Yesterday, I attended the dedication of a Habitat for Humanity house for which our church had been a financial and volunteer sponsor.  As I watched the family celebrate, it struck me how everyone has a story.  Before becoming a priest, I worked at a Habitat affiliate in Delaware, and I remember that each homeowner’s story varied.  Some had grown up in poverty, and were the first to buy homes in their extended families; some had a health crisis that led to financial and housing problems; some were living in substandard conditions, while others had squeezed their entire families into a friend’s living room.  I do not know the full story of the Fletcher family, except that the matriarch has been working as a nurse for years, has three children, and could not afford to buy a home without Habitat.

What struck me about the Habitat event is how strong our common humanity is.  Get a new Habitat homeowner in the room with a wealthy, privileged person, and I suspect within ten minutes they will be sharing stories of their common humanity.  But get either of them outside of that room, and either person could be seen as an enemy:  someone who oppresses others and does not share their wealth or someone who does not work hard enough and relies too much on outside assistance.  Neither of these characterizations are fair – but we make them all the time.  We forget the story of each individual, and instead create categories that we can then use to generalize – to dehumanize.

→ **Jobs**:
(1) Decide whether each statement agrees with the Habitat passage, and answer yes or no, quoting the words of the passage that settle it: (a) The writer worked at a Habitat affiliate in Delaware before becoming a priest. (b) The writer knows the full story of the Fletcher family. (c) The writer thinks both characterizations of the homeowner and the wealthy person are fair.
(2) Please reproduce, without any change, the stretch of the Habitat passage that begins at the words "Yesterday, I attended" and stops after "home without Habitat.".
The lines that come after the Habitat passage have no part in this.

→ **Supplied information**:
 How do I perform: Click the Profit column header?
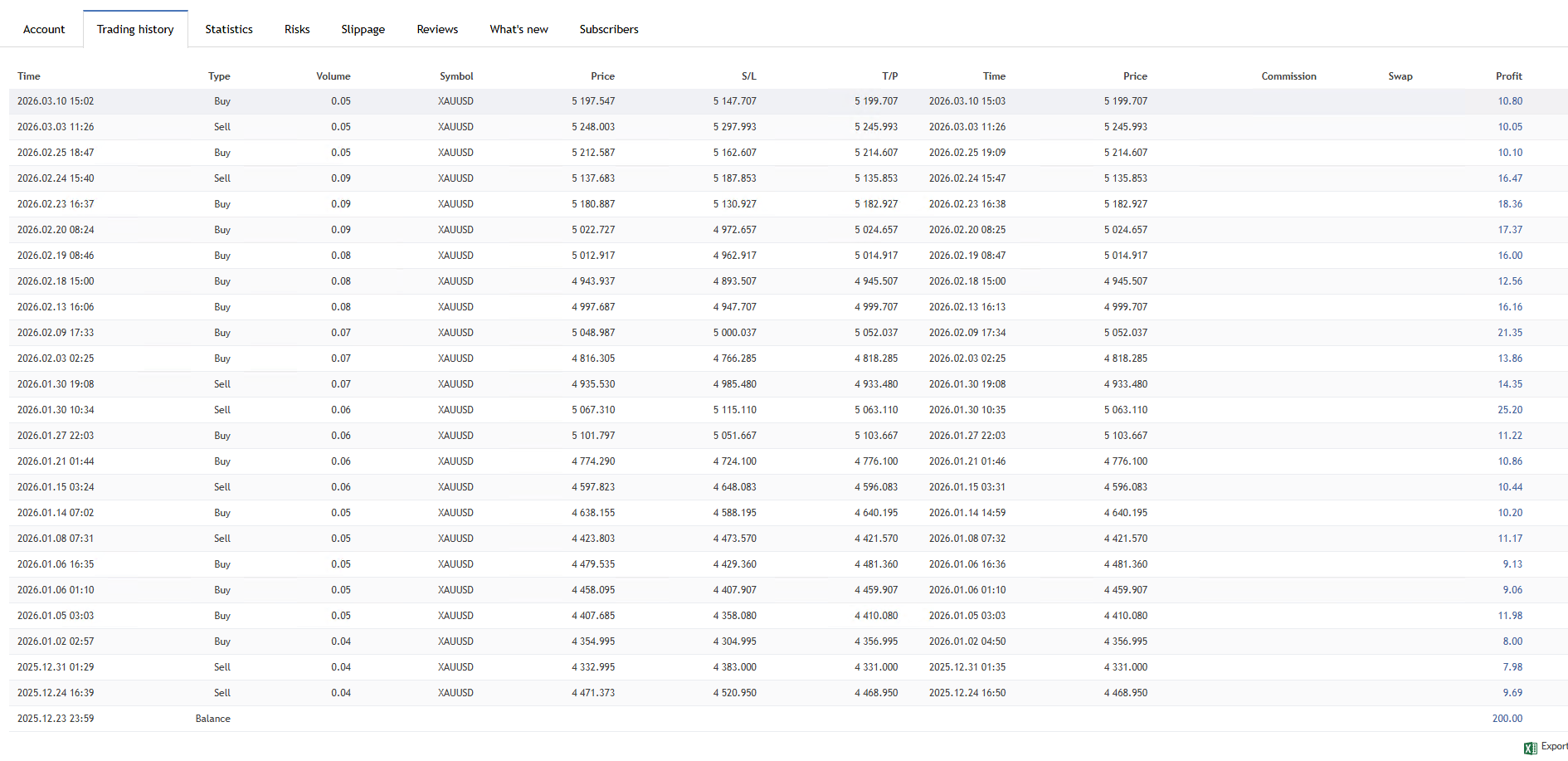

→ **Task results**:
(1)
(a) Yes: "Before becoming a priest, I worked at a Habitat affiliate in Delaware"
(b) No: "I do not know the full story of the Fletcher family"
(c) No: "Neither of these characterizations are fair"

(2)
Yesterday, I attended the dedication of a Habitat for Humanity house for which our church had been a financial and volunteer sponsor.  As I watched the family celebrate, it struck me how everyone has a story.  Before becoming a priest, I worked at a Habitat affiliate in Delaware, and I remember that each homeowner’s story varied.  Some had grown up in poverty, and were the first to buy homes in their extended families; some had a health crisis that led to financial and housing problems; some were living in substandard conditions, while others had squeezed their entire families into a friend’s living room.  I do not know the full story of the Fletcher family, except that the matriarch has been working as a nurse for years, has three children, and could not afford to buy a home without Habitat.